The Si Nanocrystal Trap Center Studied by Deep Level Transient Spectroscopy (DLTS)

1School of Materials Science and Engineering, Hunan University, Changsha, Hunan 410012, China
2Department of Applied Chemistry, Harbin Institute of Technology, 92 Xidazhi Street, Harbin 150001, China

Received 7 March 2014; Accepted 22 May 2014; Published 12 June 2014

Academic Editor: Gong-Ru Lin

Copyright © 2014 Tiezheng Lv and Lili Zhao. This is an open access article distributed under the Creative Commons Attribution License, which permits unrestricted use, distribution, and reproduction in any medium, provided the original work is properly cited.


Si nanocrystal (NC) embedded into the SiO2 matrix was made by SiO/SiO2 superlattice method. Here we investigate the storage phenomena of MOS structure having Si NC inside the dielectric layer by high frequency C-V method and DLTS. DLTS treated the individual Si NC as a single point deep level defect in the oxide and revealed essences of Si NC storage, such as a large capture cross section at about 1–7 × 10−13 cm2 and potential barrier at about 1.6 eV. These two properties we observed are consistent with Si NC dimensions of 5–7 nm in the planar TEM image, and previous I-V characterization in the MOS-like structure. These results are helpful to understand the principle of charge storage of this structure and optimize the performance of real Si NC device. The trapping mechanism in MOS systems containing Si NCs is related to the quantum levels of the Si NC band structure at around 300 K.

1. Introduction

Memory-cell structures employing discrete traps as the charge storage media have received much attention as promising candidates to replace conventional polycrystalline silicon or silicon nitride nonvolatile memories for future high capacity and low power consuming memory devices. NC memory devices employing distributed nanodots as storage elements have shown great potential in device applications [1]. A floating gate composed of individual nanocrystals reduces the problem of charge loss encountered in conventional commercial floating gate, such as short retention, endurance, and SILC (stress induced leakage current), and allows further scaling down of tunnel oxides thereby lowering working bias and faster write/erase speeds.

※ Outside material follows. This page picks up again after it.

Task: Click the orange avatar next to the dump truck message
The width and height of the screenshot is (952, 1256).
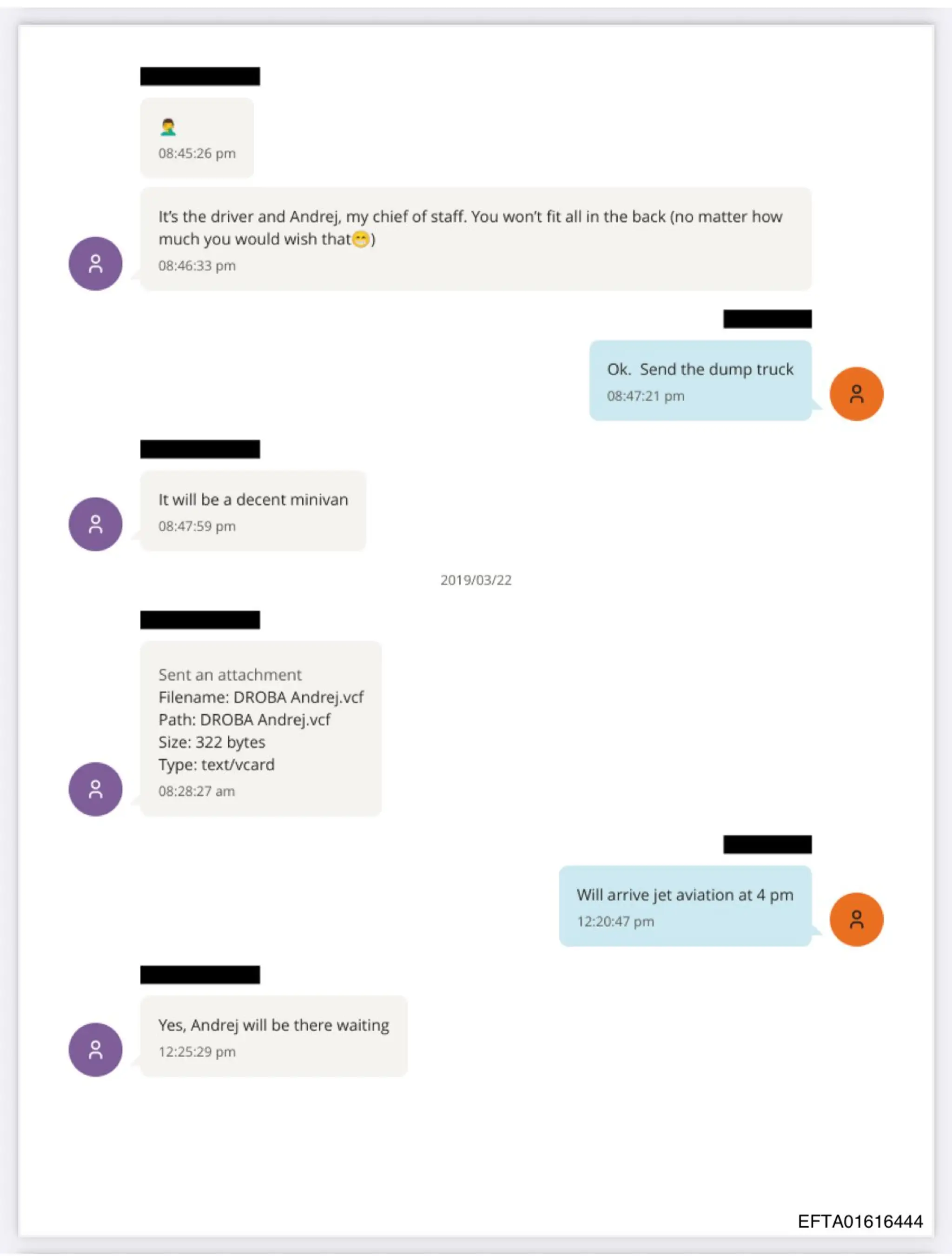Action: coord(856,393)
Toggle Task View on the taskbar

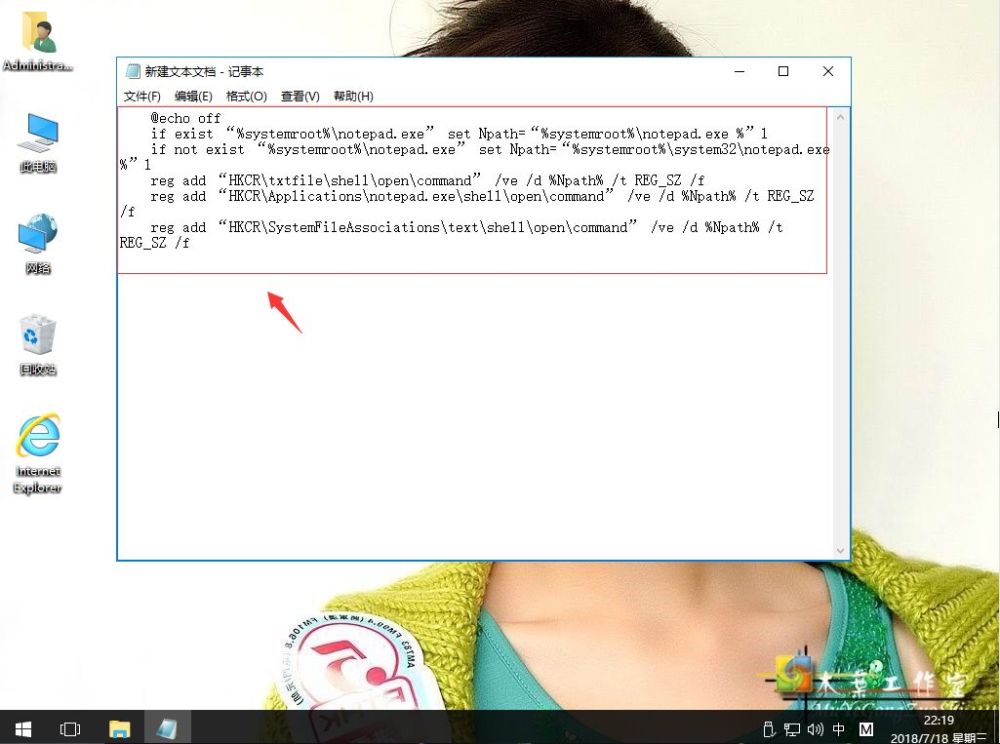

Meanwhile, the efficient visible luminescence at room temperature from silicon NCs was a focus of interest because it might lead to the development of a Si-based efficient light source. Due to the excellent quantum confinement effect, nanosized Si is also advanced material for various applications, such as solar cell, and photonic applications. Crystalline nano-Si as an absorber based tandem solar cell is promising way to exceed the limit of efficiency of single-junction solar cell, since tandem solar cell could cover most solar spectra, compared to single solar structure [2]. Cheng developed a mutlicolor electroluminescent MOSLED structure based on Si nanodots because its indirect band gap was tuned and radiative emissions were enhanced [3]. Except for the above, other photonic applications, such as waveguide [4] and Raman laser [5], are investigated. Stimulated Raman scattering and lasing have been demonstrated in the nanoscale silicon.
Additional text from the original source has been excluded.